Luciano Floridi is one of the few philosophers of the digital age who radically reinterprets issues such as informational privacy on basis of an informational ontology (see The Ontological Interpretation of Informational Privacy, in: Ethics and Informational Technology, 2006). Being is information. The world consists of information and not things or people. People do not possess their personal information, they are their personal information. Privacy therefore should not be understood as an issue of possession and control of data, but as a matter of personal integrity. Stealing and misusing personal data should not be compared to stealing and misusing someone’s possessions, for example, their automobile, but instead to kidnapping. My data is not the same as my auto, but rather much more like my body.

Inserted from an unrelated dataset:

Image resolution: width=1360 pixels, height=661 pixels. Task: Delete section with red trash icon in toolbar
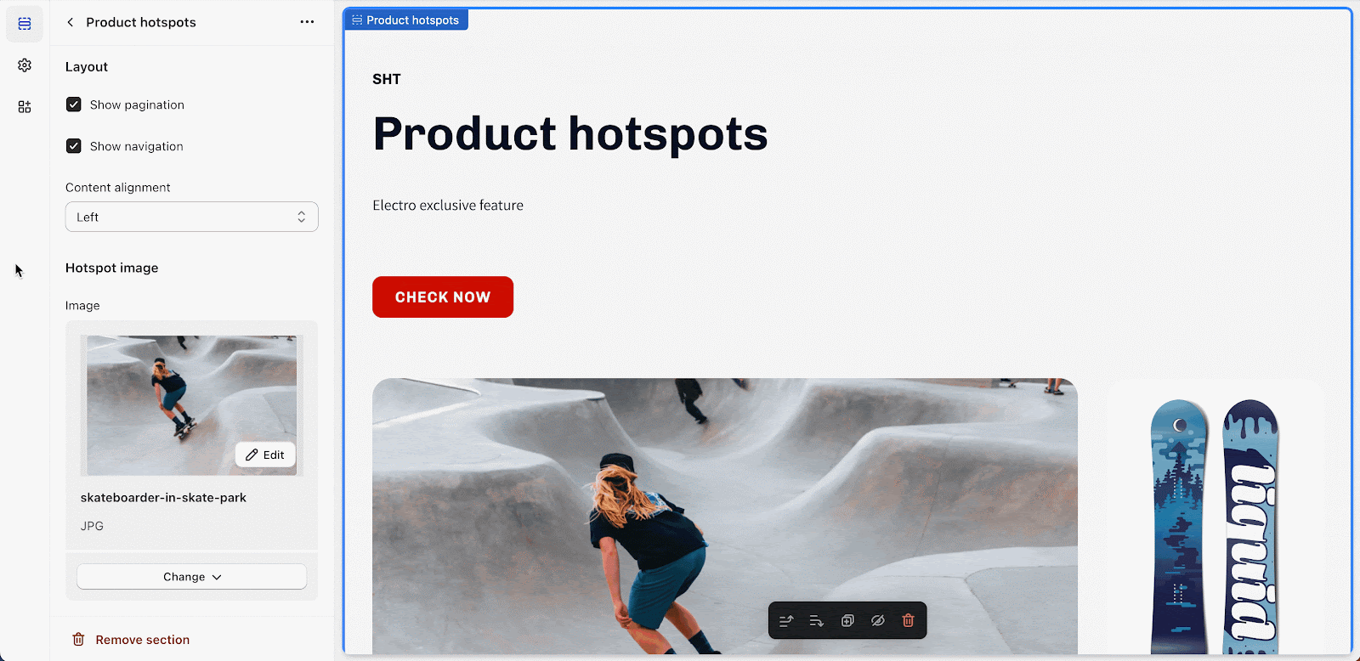pos(909,621)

If information is a state of being and not a state of having, then what constitutes privacy? Floridi defines privacy in terms of the “ontological friction” regulating the flow of information in the “infoshpere.” The more friction blocking, disturbing, slowing down, and attenuating the flow of information, and the more effort it takes to bridge the gaps between information, the more privacy can be ascribed to information. Correspondingly, the less the flow of information is regulated, slowed down, hindered, the less this information can be considered private. Private and public are not different spaces, for example, the privacy of my home as opposed to public spaces like the shopping center or the train station. Digital media do not knock at the door and ask permission before entering. They are ubiquitous. Privacy is neither a space, nor a thing, but a state of being.